**Task brief:** Your answer consists of the lines in the data that contain "label". Copy each of them.

--- Supplied entries ---

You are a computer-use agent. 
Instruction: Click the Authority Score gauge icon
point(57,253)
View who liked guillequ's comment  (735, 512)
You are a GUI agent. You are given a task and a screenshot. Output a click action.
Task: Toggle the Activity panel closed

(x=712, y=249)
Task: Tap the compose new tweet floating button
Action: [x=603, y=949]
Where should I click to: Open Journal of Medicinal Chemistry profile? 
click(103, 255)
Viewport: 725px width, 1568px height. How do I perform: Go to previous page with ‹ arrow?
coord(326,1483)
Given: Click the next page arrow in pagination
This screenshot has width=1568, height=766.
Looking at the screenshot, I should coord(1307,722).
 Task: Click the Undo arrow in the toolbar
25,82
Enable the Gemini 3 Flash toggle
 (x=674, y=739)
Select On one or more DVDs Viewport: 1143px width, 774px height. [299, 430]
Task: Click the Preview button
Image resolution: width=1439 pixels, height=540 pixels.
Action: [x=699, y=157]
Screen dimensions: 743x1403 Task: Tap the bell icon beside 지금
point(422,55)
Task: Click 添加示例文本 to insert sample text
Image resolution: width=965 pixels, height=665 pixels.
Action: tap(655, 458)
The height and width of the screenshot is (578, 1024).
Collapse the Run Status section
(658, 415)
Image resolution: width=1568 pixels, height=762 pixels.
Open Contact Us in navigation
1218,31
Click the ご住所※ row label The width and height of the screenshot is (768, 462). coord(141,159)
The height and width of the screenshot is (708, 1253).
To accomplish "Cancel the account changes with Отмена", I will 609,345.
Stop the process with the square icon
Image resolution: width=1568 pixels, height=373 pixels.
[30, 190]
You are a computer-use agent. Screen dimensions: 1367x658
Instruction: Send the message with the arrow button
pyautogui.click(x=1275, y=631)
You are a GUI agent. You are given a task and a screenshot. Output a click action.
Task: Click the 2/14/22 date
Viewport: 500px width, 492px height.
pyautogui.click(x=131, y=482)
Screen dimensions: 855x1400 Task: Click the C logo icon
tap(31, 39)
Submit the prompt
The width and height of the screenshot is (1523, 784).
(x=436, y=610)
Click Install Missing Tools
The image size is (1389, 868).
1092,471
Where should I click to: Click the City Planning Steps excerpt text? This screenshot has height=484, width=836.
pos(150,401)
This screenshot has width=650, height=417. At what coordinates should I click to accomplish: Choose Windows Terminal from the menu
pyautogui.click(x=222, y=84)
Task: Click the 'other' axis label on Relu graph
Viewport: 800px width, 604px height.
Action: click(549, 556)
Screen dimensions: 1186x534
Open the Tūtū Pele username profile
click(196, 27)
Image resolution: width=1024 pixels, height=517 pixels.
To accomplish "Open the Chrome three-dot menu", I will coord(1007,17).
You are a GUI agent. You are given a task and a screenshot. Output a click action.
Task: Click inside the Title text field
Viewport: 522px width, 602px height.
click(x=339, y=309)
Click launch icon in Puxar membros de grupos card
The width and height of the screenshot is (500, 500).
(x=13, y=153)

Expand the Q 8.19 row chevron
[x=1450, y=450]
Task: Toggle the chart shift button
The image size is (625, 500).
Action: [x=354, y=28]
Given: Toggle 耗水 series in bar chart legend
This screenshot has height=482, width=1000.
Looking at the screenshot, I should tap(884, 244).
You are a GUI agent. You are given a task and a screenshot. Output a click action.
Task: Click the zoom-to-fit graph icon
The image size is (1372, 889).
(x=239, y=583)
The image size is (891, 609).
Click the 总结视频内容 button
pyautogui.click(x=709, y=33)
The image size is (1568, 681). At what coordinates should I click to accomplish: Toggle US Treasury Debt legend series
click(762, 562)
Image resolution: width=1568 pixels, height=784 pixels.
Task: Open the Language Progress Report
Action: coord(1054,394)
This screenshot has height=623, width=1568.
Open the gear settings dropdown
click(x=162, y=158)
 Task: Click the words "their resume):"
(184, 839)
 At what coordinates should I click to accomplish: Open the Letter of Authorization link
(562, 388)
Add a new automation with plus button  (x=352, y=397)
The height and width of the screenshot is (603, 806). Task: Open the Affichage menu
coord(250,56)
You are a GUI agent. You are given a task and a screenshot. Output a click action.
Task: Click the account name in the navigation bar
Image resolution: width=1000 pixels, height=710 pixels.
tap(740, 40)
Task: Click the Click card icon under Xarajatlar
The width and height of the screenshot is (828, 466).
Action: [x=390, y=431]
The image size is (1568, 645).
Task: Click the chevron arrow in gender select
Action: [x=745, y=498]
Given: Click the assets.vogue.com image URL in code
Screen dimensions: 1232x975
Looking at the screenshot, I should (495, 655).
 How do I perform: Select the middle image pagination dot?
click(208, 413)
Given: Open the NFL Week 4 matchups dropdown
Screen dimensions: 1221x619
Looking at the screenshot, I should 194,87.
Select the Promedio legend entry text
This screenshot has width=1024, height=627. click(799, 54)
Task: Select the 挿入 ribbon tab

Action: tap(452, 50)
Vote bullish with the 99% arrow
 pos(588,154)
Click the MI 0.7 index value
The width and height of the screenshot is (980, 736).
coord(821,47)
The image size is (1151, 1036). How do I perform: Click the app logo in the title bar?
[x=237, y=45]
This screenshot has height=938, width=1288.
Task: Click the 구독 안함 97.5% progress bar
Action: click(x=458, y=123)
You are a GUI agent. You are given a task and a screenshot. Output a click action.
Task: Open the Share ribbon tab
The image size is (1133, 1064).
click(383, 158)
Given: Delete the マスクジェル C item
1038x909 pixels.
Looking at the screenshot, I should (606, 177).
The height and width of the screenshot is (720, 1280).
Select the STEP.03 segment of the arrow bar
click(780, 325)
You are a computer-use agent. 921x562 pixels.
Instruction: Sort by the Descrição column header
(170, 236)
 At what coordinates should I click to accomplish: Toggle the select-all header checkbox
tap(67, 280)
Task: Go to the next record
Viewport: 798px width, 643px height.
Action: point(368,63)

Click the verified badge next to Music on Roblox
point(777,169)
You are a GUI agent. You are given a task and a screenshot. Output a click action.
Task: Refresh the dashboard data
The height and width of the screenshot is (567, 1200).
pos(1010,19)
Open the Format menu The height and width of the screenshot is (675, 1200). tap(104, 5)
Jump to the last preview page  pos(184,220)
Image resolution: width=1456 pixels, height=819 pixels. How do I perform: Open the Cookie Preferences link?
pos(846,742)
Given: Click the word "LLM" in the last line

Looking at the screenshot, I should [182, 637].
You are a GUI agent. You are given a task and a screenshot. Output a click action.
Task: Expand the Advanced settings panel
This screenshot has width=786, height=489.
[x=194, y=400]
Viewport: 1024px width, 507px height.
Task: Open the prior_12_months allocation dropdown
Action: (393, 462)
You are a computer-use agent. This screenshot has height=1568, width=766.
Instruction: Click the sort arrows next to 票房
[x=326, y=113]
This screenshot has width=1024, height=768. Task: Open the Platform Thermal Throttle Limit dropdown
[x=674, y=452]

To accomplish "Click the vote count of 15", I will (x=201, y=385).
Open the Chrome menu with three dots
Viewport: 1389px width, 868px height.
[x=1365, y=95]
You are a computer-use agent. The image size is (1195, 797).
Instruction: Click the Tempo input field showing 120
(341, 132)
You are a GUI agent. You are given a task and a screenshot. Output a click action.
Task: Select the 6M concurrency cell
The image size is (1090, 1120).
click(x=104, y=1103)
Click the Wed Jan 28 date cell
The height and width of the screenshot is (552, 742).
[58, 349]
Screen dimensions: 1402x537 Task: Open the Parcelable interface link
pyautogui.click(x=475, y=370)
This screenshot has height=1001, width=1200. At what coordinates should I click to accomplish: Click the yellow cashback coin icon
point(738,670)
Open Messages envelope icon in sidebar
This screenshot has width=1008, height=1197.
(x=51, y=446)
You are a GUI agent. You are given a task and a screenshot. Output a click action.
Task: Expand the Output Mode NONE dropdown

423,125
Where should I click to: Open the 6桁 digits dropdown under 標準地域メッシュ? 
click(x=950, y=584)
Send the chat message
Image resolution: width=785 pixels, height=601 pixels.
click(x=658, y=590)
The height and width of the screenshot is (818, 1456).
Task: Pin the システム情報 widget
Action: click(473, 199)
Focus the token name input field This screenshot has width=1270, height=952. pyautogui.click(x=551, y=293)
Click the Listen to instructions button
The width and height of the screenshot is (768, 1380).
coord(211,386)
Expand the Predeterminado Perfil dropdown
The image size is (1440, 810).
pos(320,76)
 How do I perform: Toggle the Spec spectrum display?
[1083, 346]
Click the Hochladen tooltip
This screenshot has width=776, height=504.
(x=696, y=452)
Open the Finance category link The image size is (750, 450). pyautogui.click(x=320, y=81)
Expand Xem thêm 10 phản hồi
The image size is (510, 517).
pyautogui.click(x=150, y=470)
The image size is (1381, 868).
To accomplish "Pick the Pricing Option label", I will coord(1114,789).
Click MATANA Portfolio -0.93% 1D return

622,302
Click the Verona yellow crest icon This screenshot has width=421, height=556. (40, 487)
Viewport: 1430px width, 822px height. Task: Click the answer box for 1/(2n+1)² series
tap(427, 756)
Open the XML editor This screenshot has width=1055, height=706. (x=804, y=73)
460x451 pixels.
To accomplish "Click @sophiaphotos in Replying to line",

---

**Answer to this problem:**
Click the ご住所※ row label The width and height of the screenshot is (768, 462). coord(141,159)
Task: Click the 'other' axis label on Relu graph
To accomplish "Pick the Pricing Option label", I will coord(1114,789).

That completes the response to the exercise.